> _Your objective_: Go through the records and set each one down exactly, skipping any picture.

> _The input_:

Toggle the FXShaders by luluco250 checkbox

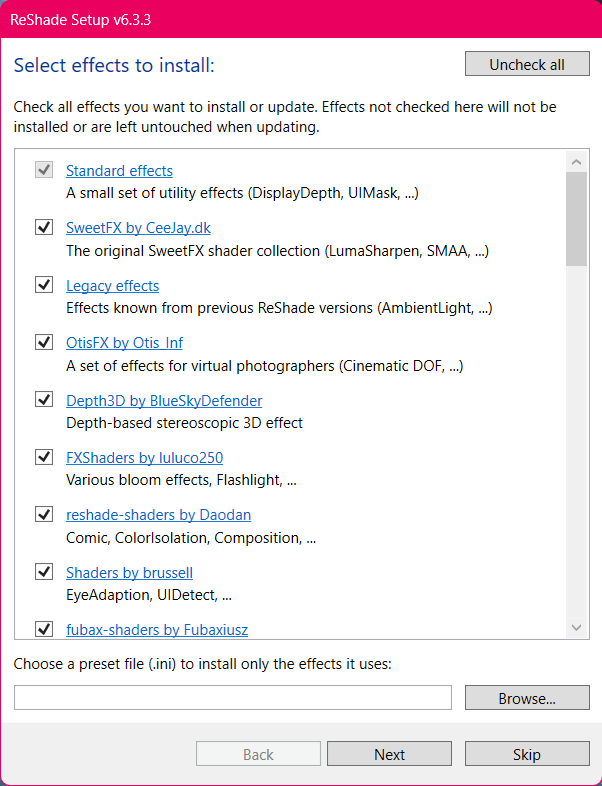point(44,457)
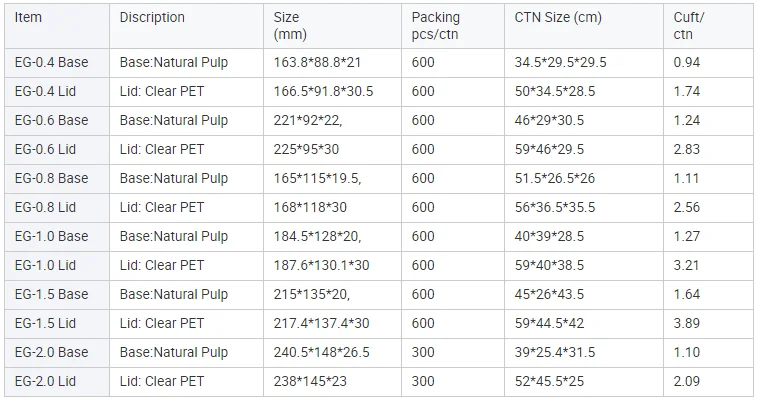Image resolution: width=759 pixels, height=401 pixels.
Task: Select CTN size 45*26*43.5 cell
Action: point(550,294)
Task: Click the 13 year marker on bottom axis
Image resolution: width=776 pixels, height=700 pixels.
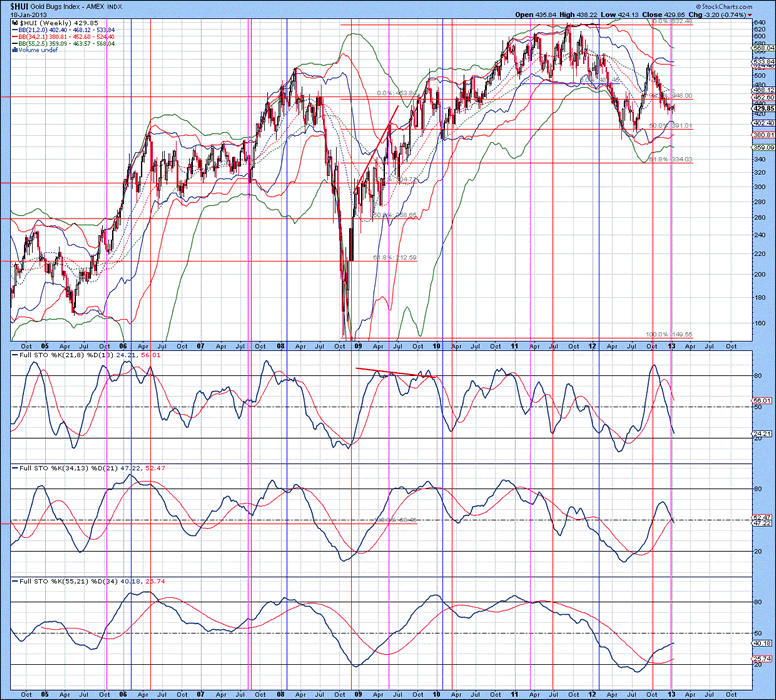Action: click(671, 692)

> _Final answer_:
Toggle the FXShaders by luluco250 checkbox

point(44,457)
Image resolution: width=759 pixels, height=401 pixels.
Task: Select CTN size 45*26*43.5 cell
Action: point(550,294)
Task: Click the 13 year marker on bottom axis
Image resolution: width=776 pixels, height=700 pixels.
Action: click(671, 692)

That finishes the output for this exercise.